Lifetime prognostics for deteriorating systems with time-varying random jumps

https://doi.org/10.1016/j.ress.2017.05.047Get rights and content

Highlights

  • A degradation model with time-varying random jumps is presented.

  • The approximated analytical lifetime of the proposed model is derived.

  • A two-step parameters estimation method for linear model is proposed.

Abstract

In this paper, we propose a jump diffusion process with non-homogeneous compound Poisson process to model the degradation process with randomly occurring jumps, which combines two stochastic processes, i.e., traditional diffusion process to describe the continuous degradation and non-homogeneous compound Poisson process to depict random jumps with a time-varying intensity. The approximated analytical lifetime under the concept of the first passage time (FPT) is obtained by a time–space transformation technique. To identify the model parameters, we first present a general method based on Maximum Likelihood Estimation (MLE) for the proposed model, and then specifically provide a two-step approach for linear jump diffusion process via combining MLE and Expectation Conditional Maximization (ECM) algorithm. Finally, a numerical example and a study on the furnace wall are provided to illustrate the effectiveness of the proposed method.

Introduction

With the rapid development of technology, prognostics and health management (PHM) has attracted increasing attention and been applied to a large variety of industrial systems [1], [2]. Health prognostics, as an essential part of PHM, plays an increasingly important role in many engineering practice [3], [4]. Health deterioration of the systems often manifests as performance degradation, which results from physical deterioration, damage, environment erosion, running wear, etc [1], [2], [4]. In order to evaluate and predict the health state of degrading systems accurately, the general methods include two key steps: modeling the degradation paths of performance variables, and then conducting the lifetime or remaining useful life (RUL) estimation [5], [6]. According to Pecht’s research [1], he employs the techniques for modeling under the categories of physics of failure, data driven and fusion, where data-driven approach consists of the machine learning and statistics based approaches. Compared with other approaches, statistical data driven approach relies only on the available observed data and statistical models, and has advantages in mathematic properties of the estimated RUL [7]. As analyzed by Jardine et al. [8], statistical data driven approach is an effective way to achieve a well estimated lifetime and RUL. Nowadays, statistical data-driven approach has gained momentum. Particularly, Si et al. have systematically reviewed RUL estimation method based on statistical data driven approaches [7]. For example, Wiener process [9], Gamma process [10], Markov process [11], and inverse Gaussian (IG) process [12] have been widely used to model the degradation process for RUL estimation.

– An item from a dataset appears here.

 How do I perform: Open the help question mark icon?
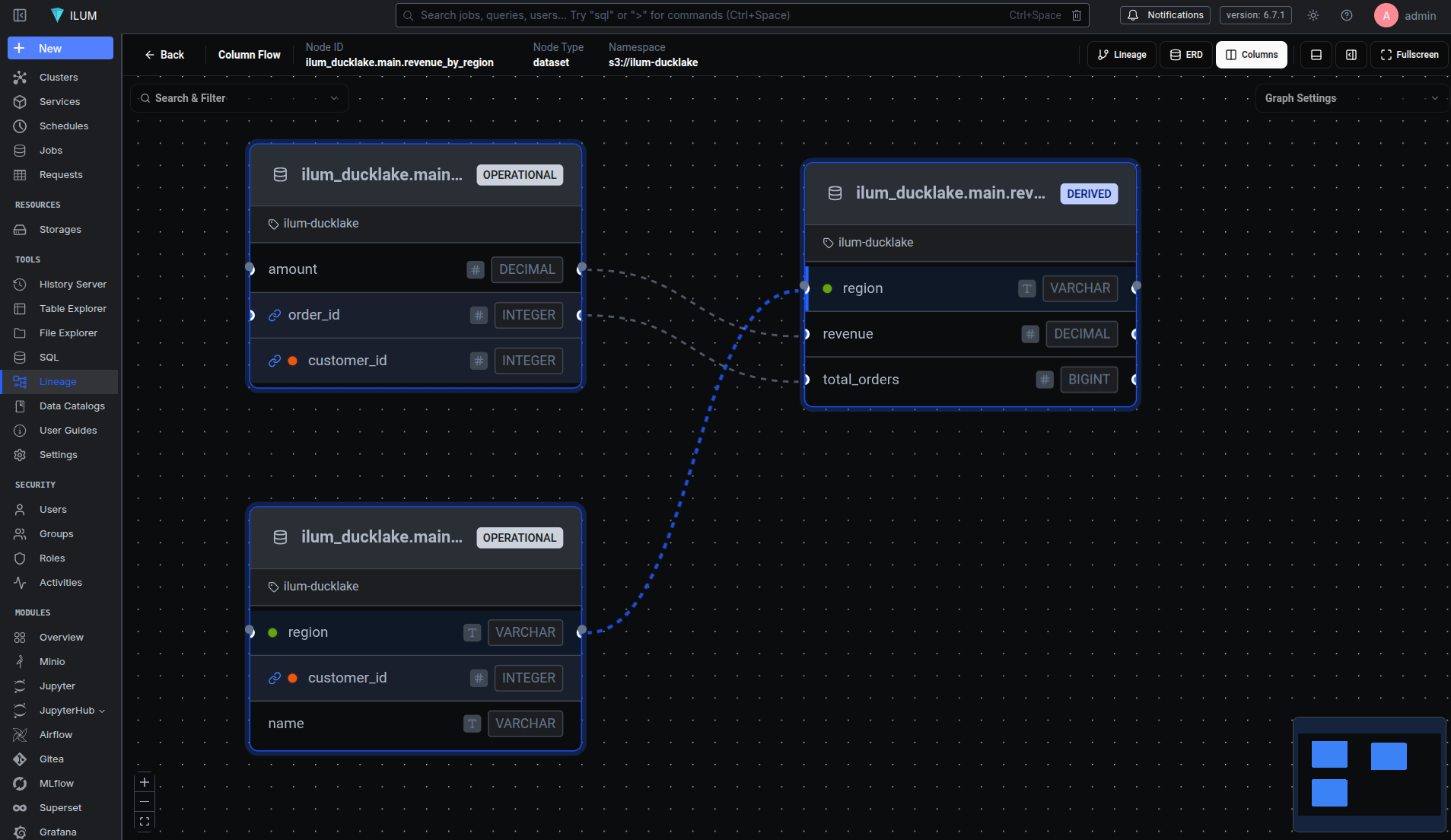coord(1347,15)
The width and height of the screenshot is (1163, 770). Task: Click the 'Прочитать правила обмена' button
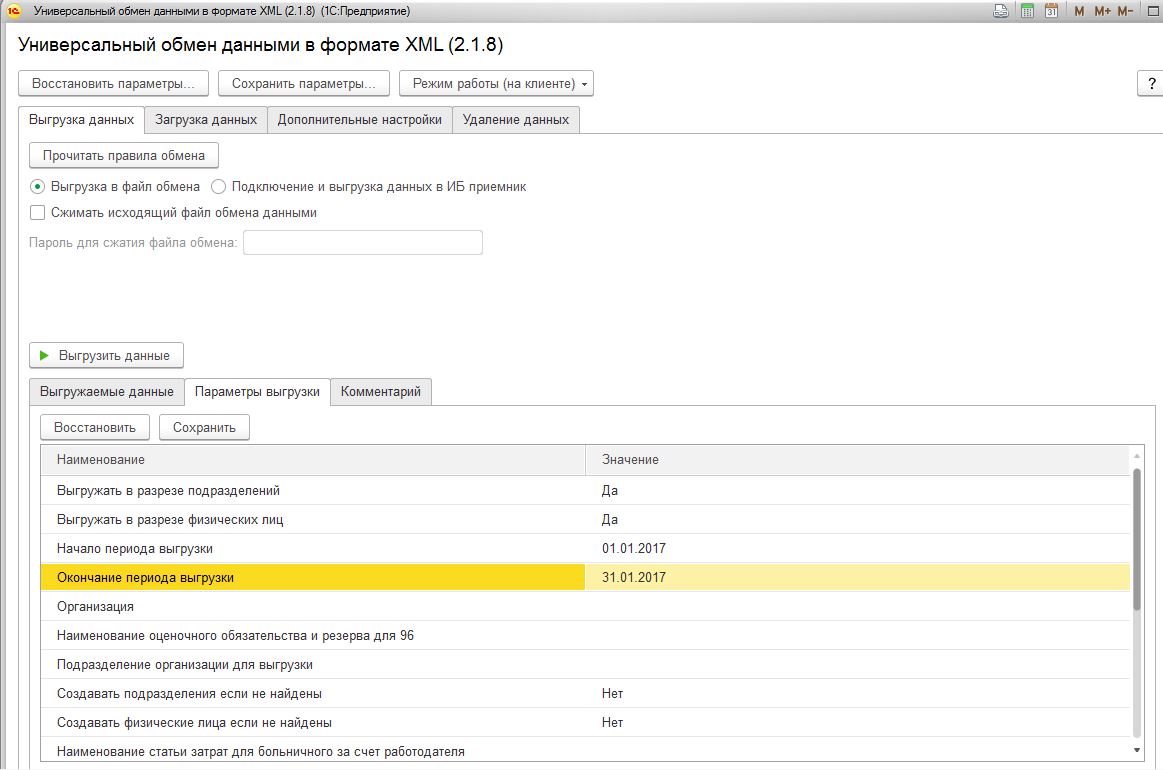tap(124, 155)
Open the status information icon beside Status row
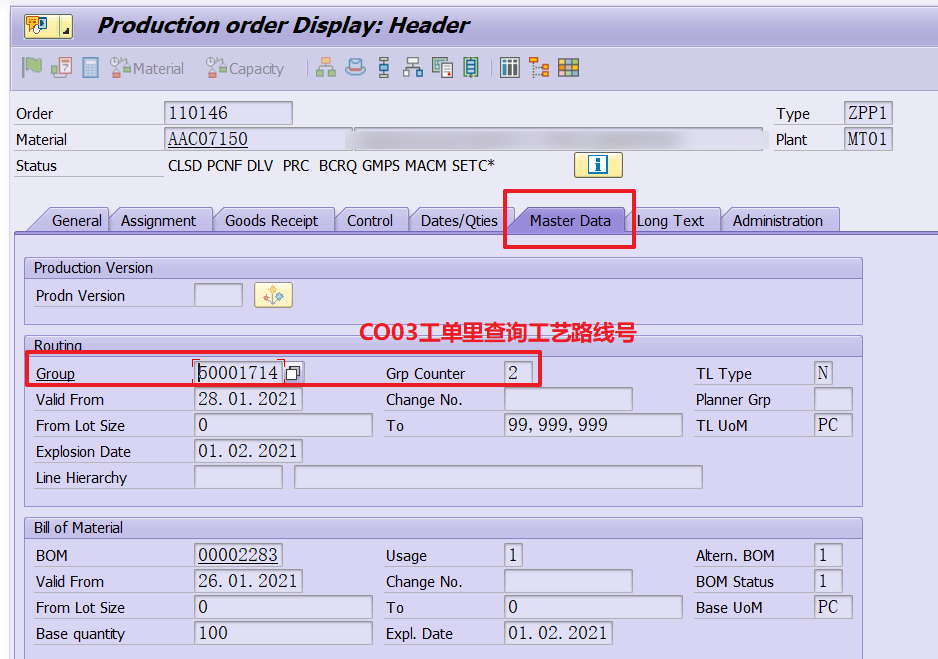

Due to different types of monitored degradation data, the statistical data-driven approaches could be classified into the methods based on directly observed data and the methods based on indirectly observed data [7]. Because of systems’ complexity and uncertainty, the directly observed data (e.g. fatigue crack, thickness of the furnace wall, bearing abrasion, etc.) are often unavailable [7], [8]. In this case, a widely adopted way is to measure some intermediate performance variables instead, such as the temperature sensors for the thickness of the furnace wall. As a result, the degradation process often has high dynamics, high fluctuations, and outstanding random jumps, differing from the continuous degradation case. On the other hand, in engineering practice, with the acceleration of the system’s deterioration, the stability of the system becomes worse gradually and the system is more vulnerable to the shocks. That may make some random jumps occur and their occurrence frequency increase with the aging of the system [13]. Thus, there are two impacts toward the degradation paths, i.e., time-varying random jumps and continuous degradation.

Considering the above practical desire, we propose a jump diffusion process with non-homogeneous compound Poisson process to describe such a kind of degradation process. In order to estimate the lifetime and RUL of the proposed model under the concept of the FPT and then apply such the results into practical usage, two main works have been completed as follows. Explicit forms of the lifetime and RUL under the concept of the FPT are approximately derived using the time–space transformation method in which the FPT is transferred at the first time that the diffusion process exceeds a time-varying random threshold. For parameter estimation, we first give a general method based on Maximum Likelihood Estimation (MLE). Then a two-step parameters estimation method is presented via combining MLE and expectation conditional maximization (ECM) algorithm for linear jump diffusion process, which can improve the online performance. To illustrate the applicability and rationality of our method, numerical example and a study on the practical degradation data of the furnace wall are provided.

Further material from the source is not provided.